Radiation at the Fukushima Daiichi plant continues to present hurdles to the scheduled cleanup of the site.

The plan to decommission some fuel from one of the three damaged reactors at the plant will be delayed, due to increased radiation.

Tens of thousands of fuel rods were expected to be removed before starting work on the melted fuel lower in the Unit 3 reactor. The job was expected to start in March 2018 – but the work will be delayed further into 2018, due to dangerously elevated readings.

The radiation within reactor No. 2 is also high enough that the robot camera probe being used to investigate the site – called the “scorpion” – may have to be shut down, according to Sky News.

Caution and workers’ safety is paramount, said the Tokyo Electric Power Co., the site’s operator, in a conference last Thursday.

“The delay is because we need time to thoroughly shield radiation to avoid exposure and other risks at the site,” said Naohiro Masuda, head of the company’s decommissions unit.

The company says in its report that it’s working diligently to complete the work at the still-leaking site.

“With regard to reactor decommissioning and waste processing technologies, the monitoring/assessment/improvement of performance has been promoted by signing agreements with overseas companies and agencies,” the company stated in its latest report. “On the other hand, the improvement is required in regards to ‘establishing standards for operation, maintenance, etc. that are as high as those for nuclear power stations in operation.”

The radioactive material continues to be released and spread out in the world’s waters. A report by an American researcher last March contended that the site is still leaking cesium and strontium out into the world’s waters.

The first wave of cesium arrived on the West Coast of British Columbia in February 2015. The largest concentrations in the open ocean were detected about 1,500 miles north of Hawaii, last year’s report contended.

Small radioactive leaks continue – and could be exacerbated by typhoons and other severe weather, said Ken Buesseler, a radiochemist at the Woods Hole Oceanographic Institution, who authored the report.

· · · · ·

• Exercises to complete
1. According to the article on the Fukushima cleanup, why will the removal of fuel from the Unit 3 reactor be delayed? Answer in one to three sentences.
2. Reproduce the part of the article on the Fukushima cleanup between "Tens of thousands" and "the still-leaking site.", inclusive.
The material that follows comes from a separate source, unrelated to the text.

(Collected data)
· · · · ·

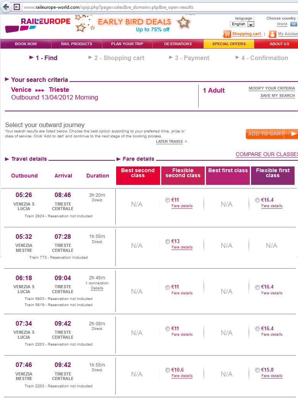Expand Details for the 06:18 connection
Screen dimensions: 298x398
97,288
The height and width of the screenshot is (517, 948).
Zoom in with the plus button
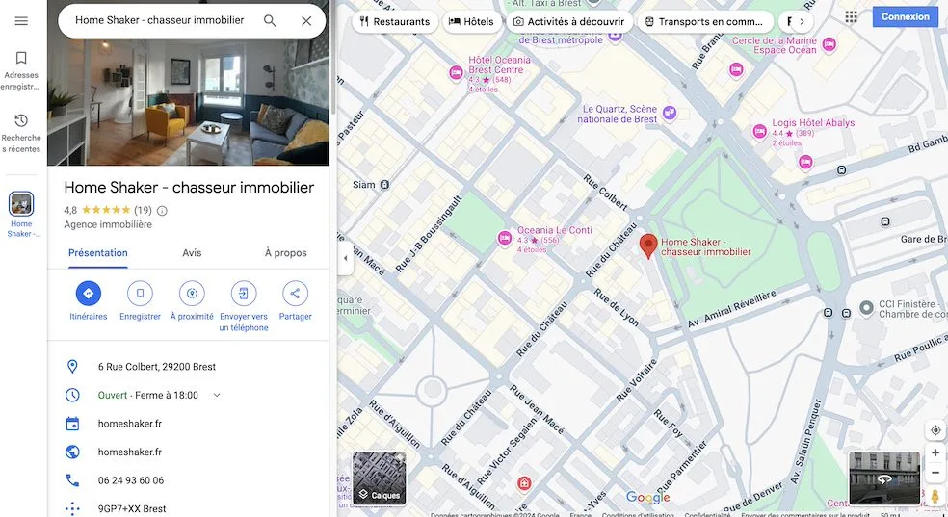click(x=935, y=453)
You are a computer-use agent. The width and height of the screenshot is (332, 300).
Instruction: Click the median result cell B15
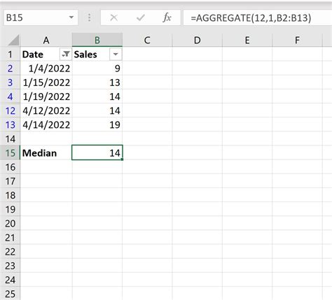(97, 152)
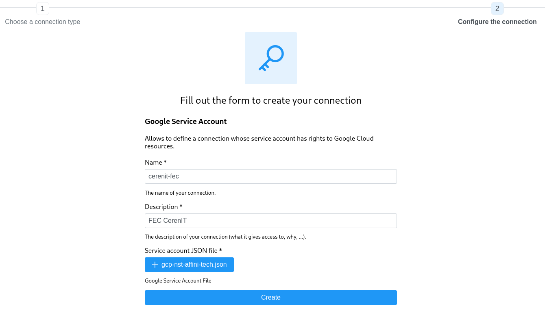This screenshot has height=311, width=545.
Task: Focus the Name field containing cerenit-fec
Action: [271, 176]
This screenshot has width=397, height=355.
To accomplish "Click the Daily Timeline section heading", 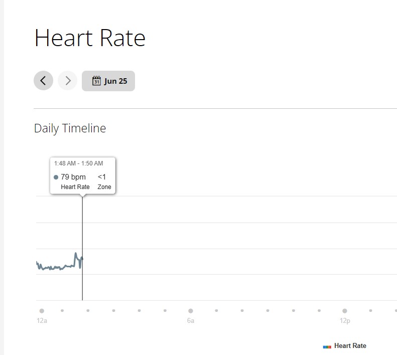I will click(70, 128).
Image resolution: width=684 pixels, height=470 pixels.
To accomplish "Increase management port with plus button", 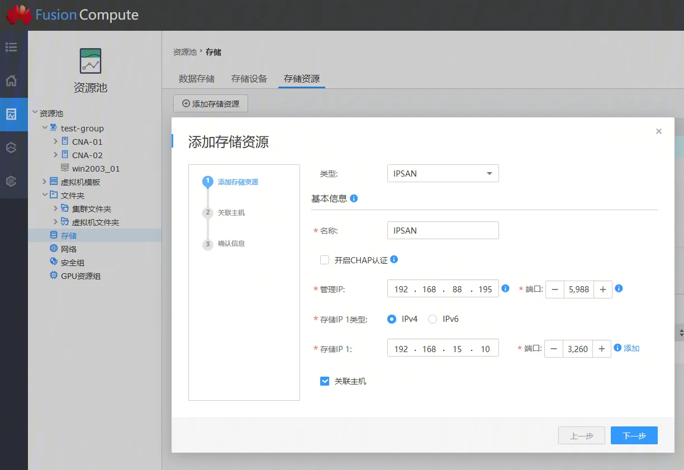I will (603, 289).
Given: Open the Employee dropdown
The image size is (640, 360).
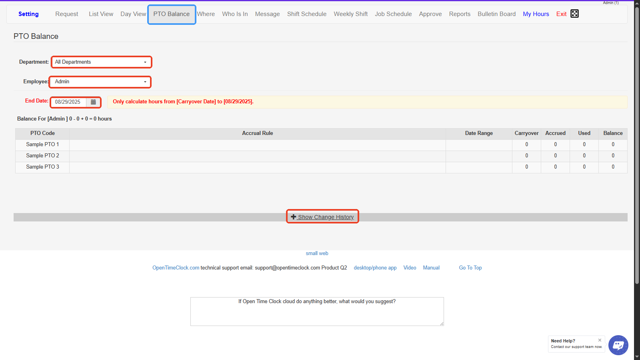Looking at the screenshot, I should 100,82.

· · · · ·

• Solutions for each task
1. The work is delayed because of dangerously elevated radiation readings. The operator says it needs time to thoroughly shield the radiation to avoid exposure and other risks at the site.

2.
Tens of thousands of fuel rods were expected to be removed before starting work on the melted fuel lower in the Unit 3 reactor. The job was expected to start in March 2018 – but the work will be delayed further into 2018, due to dangerously elevated readings.

The radiation within reactor No. 2 is also high enough that the robot camera probe being used to investigate the site – called the “scorpion” – may have to be shut down, according to Sky News.

Caution and workers’ safety is paramount, said the Tokyo Electric Power Co., the site’s operator, in a conference last Thursday.

“The delay is because we need time to thoroughly shield radiation to avoid exposure and other risks at the site,” said Naohiro Masuda, head of the company’s decommissions unit.

The company says in its report that it’s working diligently to complete the work at the still-leaking site.